Lately it’s been impossible to keep the toys in their boxes, and hot on the robotic heels of Transformers’ opera of overstimulation, the cavalry has been called in for a live-action update of G.I. Joe.

In the “not-too-near future”, an evil arms dealer named McCullen (Christopher Eccleston)[Editor’s note: Doctor Who fans, make yourself known! Whooo! …Anyone?] has developed a high-tech weapons system with the power to disintegrate metal, threatening to destroy whole cities and terrorize the world. Of course, he must be stopped, and the good ole U S of A has just the men and token woman for the job. They’re top-secret and the best of the best; they have cool codenames like Duke and Snake Eyes and Scarlett; and they have an underground base with racks and racks of shiny, deadly toys.

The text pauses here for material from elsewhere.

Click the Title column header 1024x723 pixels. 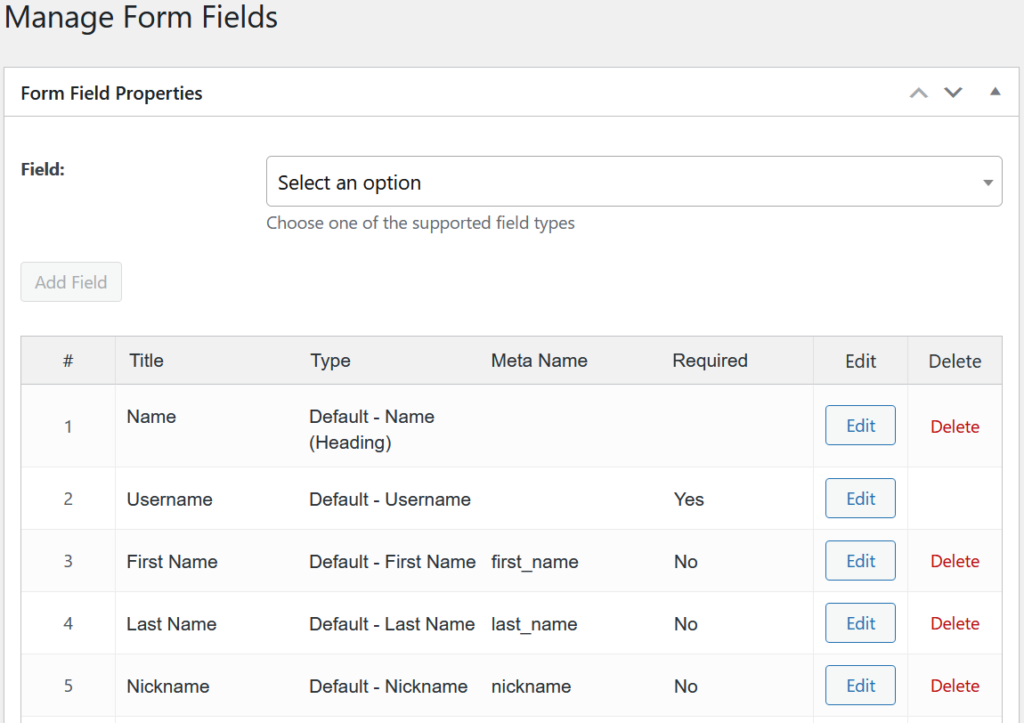[146, 361]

As a kid I amassed heaps of this merchandise and masterminded epic conflicts that spanned lawns and flowerbeds, basement stars and bedroom floors. In my hands, the war play was always heavy on action and short on story, and despite millions more dollars to burn, the same is true here. Characters and relationships are sketchy and simplistic in the manner of those cardboard dossiers on the backs of the packaging. Duke (Channing Tatum) is a cracker-jack soldier who in quick succession lost his best friend Sam (Joseph Gordon-Levitt), who was killed in battle, and his wife Ana (Sienna Miller), who was Sam’s sister and never forgave Duke for putting him in harm’s way. Four years on, he is wired tight and knee-deep in his own duty. When he discovers Ana has been working for the bad guys as an alter-ego called the Baroness, he joins the elite G.I. Joe force with fellow hot shot Ripcord (Marlon Wayans), and they mount up and charge into a huge, globe-spanning war with the rising threat called Cobra.

In keeping with the plasticine nature of the toy line, each character seems frozen in a single, signature look. Channing Tatum is chiseled and stone-faced right out of the box.  Same for the lovely ladies on either side of the conflict: As the Baroness, the normally scorching hot Sienna Miller is only blandly alluring, and the stunning Rachel Nichols, as girl-power supernerd Scarlett, is all but drained of life. Wayans’ cracks aren’t that wise, and his schoolyard crush on Scarlett feels tacked on. The rest of the crew fade from memory as quickly as they came.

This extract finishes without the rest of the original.